Period of study The study will be carried out during the period of May 2020 to June 2021.
Place of study Dhaka Medical College Hospital, Kurmitola General Hospital and Kuwait Moytree
Hospital including product development & quality assurance will be held at Bangladesh
Reference Institute for Chemical Measurements (BRiCM) Sampling Technique: Random sampling
procedure will be followed using table of random numbers admitted patients of dedicated
Covid-19 hospital like KGH, KMH and DMCH will be taken after fulfilling of inclusion and
exclusion criteria. Then from interested participants written informed consent will be taken.
After ward randomization will be carried out to select intervention group and control group.
Sampling Unit: Individual study subject i.e. selected each participants will be considered as
a sample unit.
Data Collection instrument and Technique : After receiving written permission from respective
hospital authority face to face interview will also be taken. Study personnel at the site
will enter data from source documents corresponding to a subject's visit into the
protocol-specific paper CRF (Case report form). All data collected during the course of this
study must be reviewed and verified for completeness and accuracy by the Investigator.
Availability and Retention of Investigation Records: The Investigator must provide interim
study report with data at every three months interval to the principle investigator. As per
requirement study report and data may be provided to BMRC and DGDA. The Investigator must
ensure the reliability and availability of source documents from which the information on the
CRF will be derived. All study documents (patient files, signed informed consent forms,
copies of CRFs, Study File Notebook, etc.) must be kept secured for a period of five years.
Data safety & Monitoring: Monitoring visits will be conducted by principle investigator, co-
investigator as well as the representatives according to Guidelines for GCP. By signing this
protocol, the investigator grants permission to the appropriate regulatory authorities to
conduct on-site monitoring and/or auditing of all appropriate study documentation.
Subject Confidentiality:In order to maintain subject confidentiality, only a site number,
subject number and subject initials will identify all study subjects on CRFs and other
documentation submitted to the investigator. Additional subject confidentiality issues (if
applicable) are covered in the Clinical Study Agreement.
Risk Management Plan: Bangasafe (proposed name) oro-nasal spray containing comparatively very
low concentration (0.6% of PVP-I) is supposed to be safe in oro-nasal application.
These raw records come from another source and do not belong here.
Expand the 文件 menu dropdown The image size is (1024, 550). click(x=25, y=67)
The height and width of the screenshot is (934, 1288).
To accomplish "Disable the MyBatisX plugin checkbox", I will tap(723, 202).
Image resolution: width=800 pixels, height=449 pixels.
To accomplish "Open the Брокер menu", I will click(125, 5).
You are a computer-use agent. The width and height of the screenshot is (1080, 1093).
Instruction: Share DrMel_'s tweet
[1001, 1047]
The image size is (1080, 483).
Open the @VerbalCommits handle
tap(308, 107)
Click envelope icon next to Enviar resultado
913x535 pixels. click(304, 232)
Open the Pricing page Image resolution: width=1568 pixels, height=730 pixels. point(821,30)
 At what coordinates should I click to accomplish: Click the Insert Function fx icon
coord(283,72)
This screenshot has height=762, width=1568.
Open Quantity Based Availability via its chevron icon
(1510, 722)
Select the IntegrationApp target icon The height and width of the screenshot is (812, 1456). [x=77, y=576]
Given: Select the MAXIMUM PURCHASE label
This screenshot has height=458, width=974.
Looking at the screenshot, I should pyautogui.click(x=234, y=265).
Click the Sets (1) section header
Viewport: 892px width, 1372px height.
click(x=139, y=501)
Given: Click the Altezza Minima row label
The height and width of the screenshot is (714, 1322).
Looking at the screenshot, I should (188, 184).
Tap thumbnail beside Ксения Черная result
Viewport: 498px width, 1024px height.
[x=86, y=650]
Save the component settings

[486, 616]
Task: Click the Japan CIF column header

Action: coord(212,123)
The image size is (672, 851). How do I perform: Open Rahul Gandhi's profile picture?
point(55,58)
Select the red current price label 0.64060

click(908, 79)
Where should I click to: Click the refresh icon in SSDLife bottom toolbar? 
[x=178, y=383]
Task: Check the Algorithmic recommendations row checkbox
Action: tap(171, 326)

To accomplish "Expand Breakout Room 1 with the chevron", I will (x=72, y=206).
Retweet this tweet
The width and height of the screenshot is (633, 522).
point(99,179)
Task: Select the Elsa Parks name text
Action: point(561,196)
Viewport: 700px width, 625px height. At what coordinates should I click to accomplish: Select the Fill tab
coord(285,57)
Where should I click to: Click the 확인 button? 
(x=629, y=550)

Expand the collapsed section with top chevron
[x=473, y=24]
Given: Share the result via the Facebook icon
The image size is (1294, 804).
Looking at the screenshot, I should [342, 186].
Moreover,
this oro-nasal spray is intended to be used in the selected hospitalized patients under the
direct supervision of doctors & nurses. Therefore, any adverse reaction risk if arises will
be managed accordingly with the available facilities in respective hospital without any cost.
- If any discomfort, irritation, burning sensation occur then nasal irrigation with
sterile plan water by 50 cc disposable syringe is to be given.
- If any hypersensitivity reaction occurs then anti-histamine and/or steroid is to be
given
Clinical Laboratory Measurements Blood Chemistry Profile Blood sample for Group - C
participants will be collected and sent to the respective hospitals/BRICM clinical chemistry
lab for determining of TSH, FT3, FT4, Serum creatinine, alanine aminotransferase (ALT/SGPT)
level including urine test.
Utilization of Results:By providing information and assurance about the efficacy and safety
of 0.6% PVP-I , we can inform and encourage people to use it as oronasal spray safely for
prevention of COVID-19, as an adjunct to PPE and reduce transmissibility of SARS Cov-2 virus.